### [TASK ITEM]
Starting at the line that contains "This screenshot has width=800, height=441.", return every line through the end of the data exactly, without pictures.

Screenshot grounding data:
"""
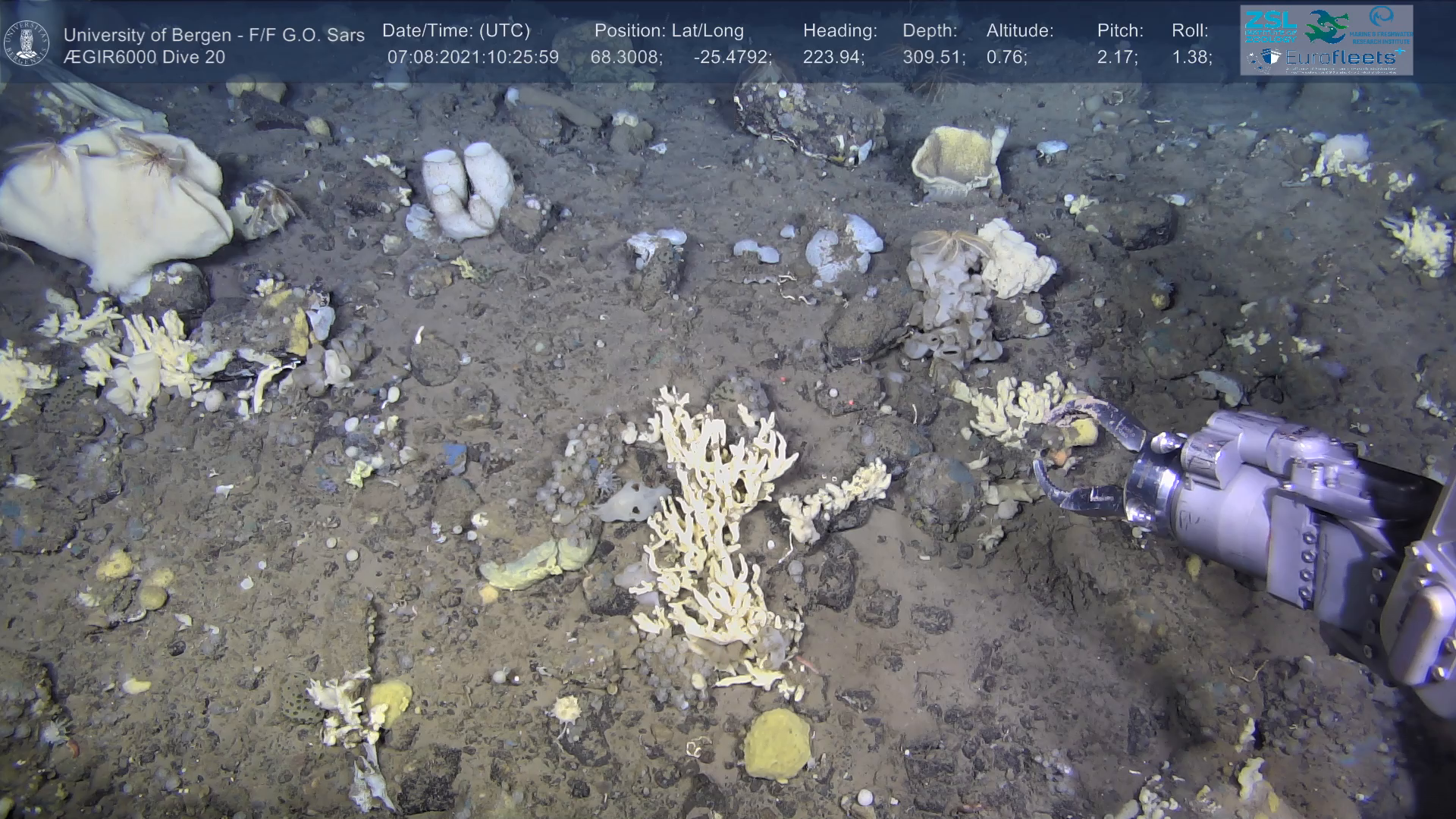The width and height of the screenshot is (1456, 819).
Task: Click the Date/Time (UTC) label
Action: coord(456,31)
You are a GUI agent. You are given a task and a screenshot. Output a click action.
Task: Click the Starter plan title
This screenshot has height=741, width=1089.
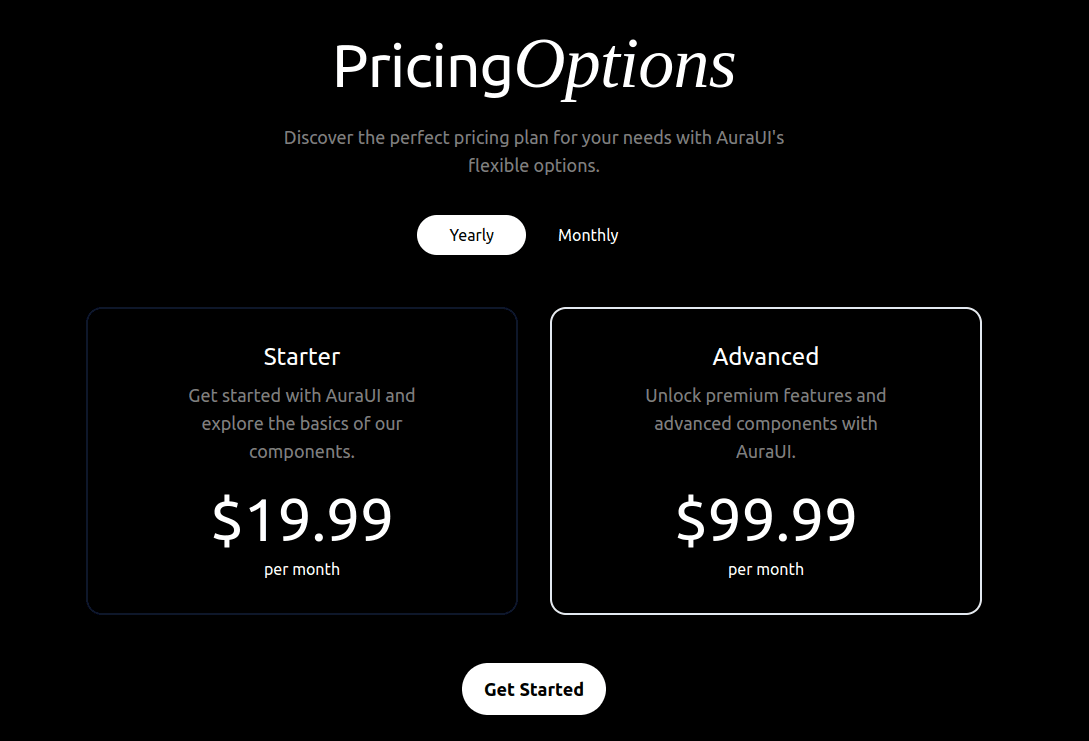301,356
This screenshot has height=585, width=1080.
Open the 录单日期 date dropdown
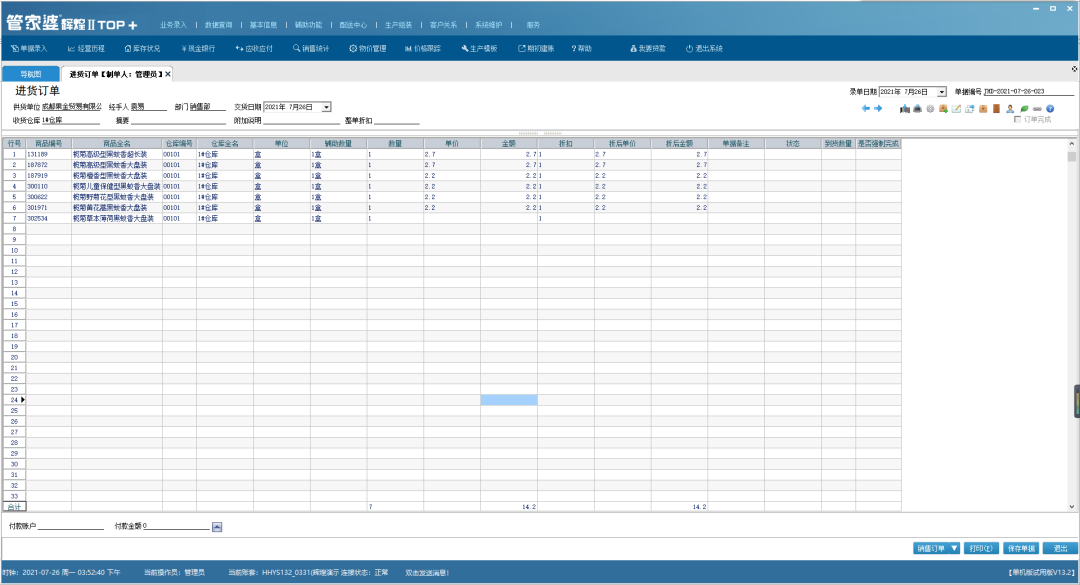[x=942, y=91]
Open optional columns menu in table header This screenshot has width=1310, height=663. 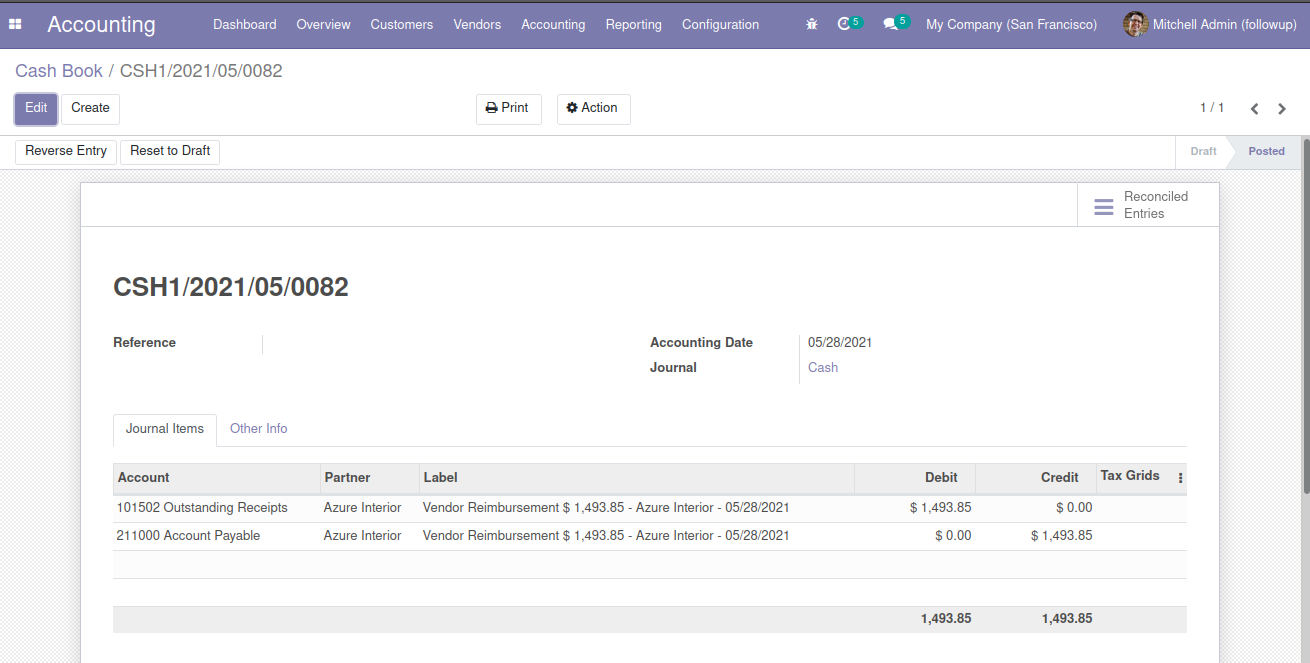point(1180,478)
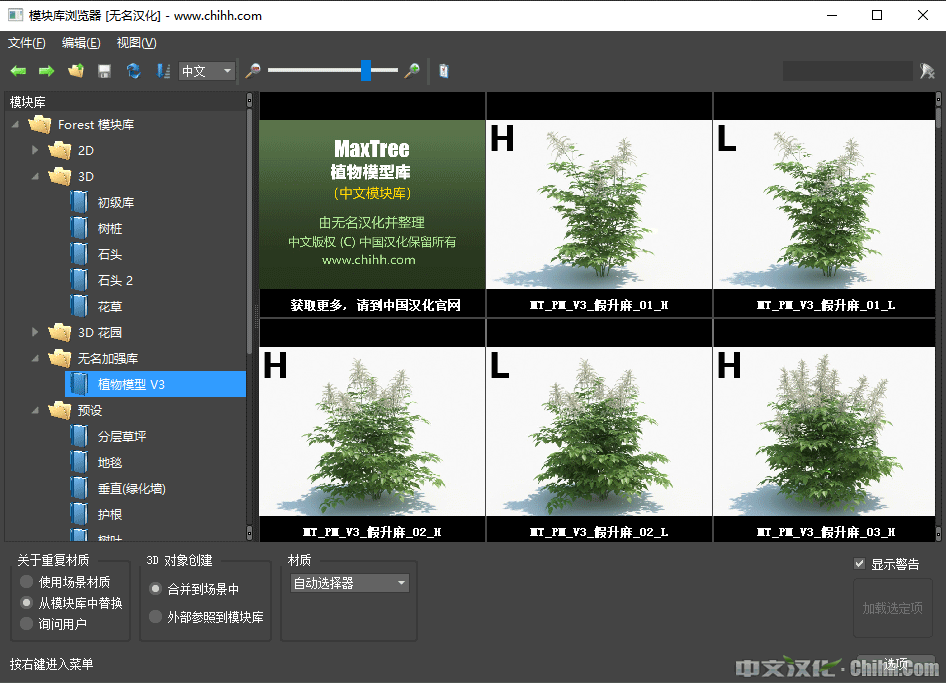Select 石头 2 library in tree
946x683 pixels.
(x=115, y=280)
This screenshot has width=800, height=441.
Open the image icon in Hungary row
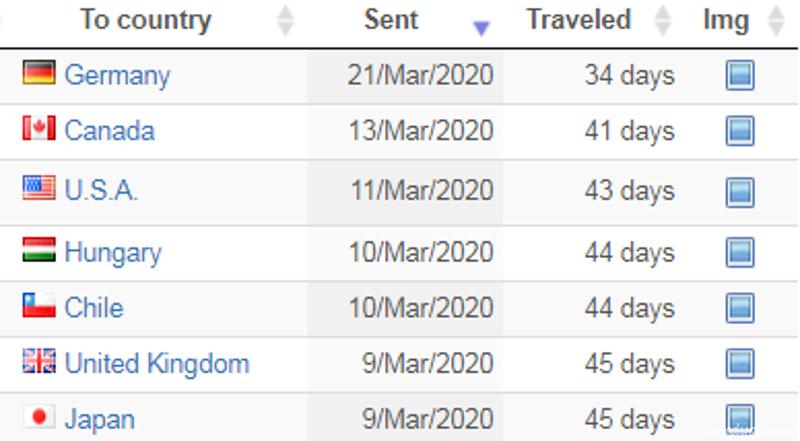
"""
### [ANSWER]
This screenshot has width=800, height=441.
Open the image icon in Hungary row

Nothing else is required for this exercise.